Where 2012’s Django Unchained was an attempt to channel the blood-soaked panache of the more niche end of the Spaghetti Western subgenre, The Hateful Eight initially appears to be a story told on a more sweeping, epic canvas. From the opening moment, the tone is set by snow piling onto a crucifix as a stagecoach approaches in the background and Morricone’s music does its work. Further images of stagecoaches wending their way through the blizzard litter much of the opening hour or so, and are beautifully photographed by Robert Richardson channelling his more majestic work. They ground the film in the more grand tradition of the genre whilst Tarantino himself sways between genuine drama and exploitation. If a film can be singled out as a major influence, it would surely be John Carpenter’s The Thing and while this is bold move, its one that never quite works.

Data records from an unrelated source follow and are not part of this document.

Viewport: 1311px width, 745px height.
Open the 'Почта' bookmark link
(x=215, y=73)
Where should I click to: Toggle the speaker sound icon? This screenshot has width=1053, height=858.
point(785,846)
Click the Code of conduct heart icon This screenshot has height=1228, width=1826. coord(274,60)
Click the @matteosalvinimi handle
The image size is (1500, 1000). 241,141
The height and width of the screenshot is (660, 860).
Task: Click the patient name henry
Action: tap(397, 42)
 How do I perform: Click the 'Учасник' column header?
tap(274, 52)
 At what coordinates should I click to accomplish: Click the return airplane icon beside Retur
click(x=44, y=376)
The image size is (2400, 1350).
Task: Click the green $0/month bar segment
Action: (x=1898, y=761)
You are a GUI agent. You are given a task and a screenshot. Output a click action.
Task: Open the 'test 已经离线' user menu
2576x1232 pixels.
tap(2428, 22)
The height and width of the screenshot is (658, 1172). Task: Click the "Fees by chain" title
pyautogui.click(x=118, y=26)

Much like Carpenter’s film, the plot involves Kurt Russell – here playing the brilliantly-moustachioed bounty hunter John ‘The Hangman’ Ruth – confined to a single building to several other people amidst a snowstorm. If there is anything analogous to the alien of the original film, it’s the suspicion that one of his cohabitants in Minnie’s Haberdashery is in cahoots with the captive he is transporting to the nearby Red Rock, Daisy Domergue (Jennifer Jason Leigh). She’s a nefarious type – a cackling witch with blackened eye and missing teeth – whose treatment at the hands of Ruth and the other men is the cause of much outrage. The violence towards her is rather unpalatable but somehow fits her position in the narrative; the relish with which she is referred to as “bitch” is less understandable.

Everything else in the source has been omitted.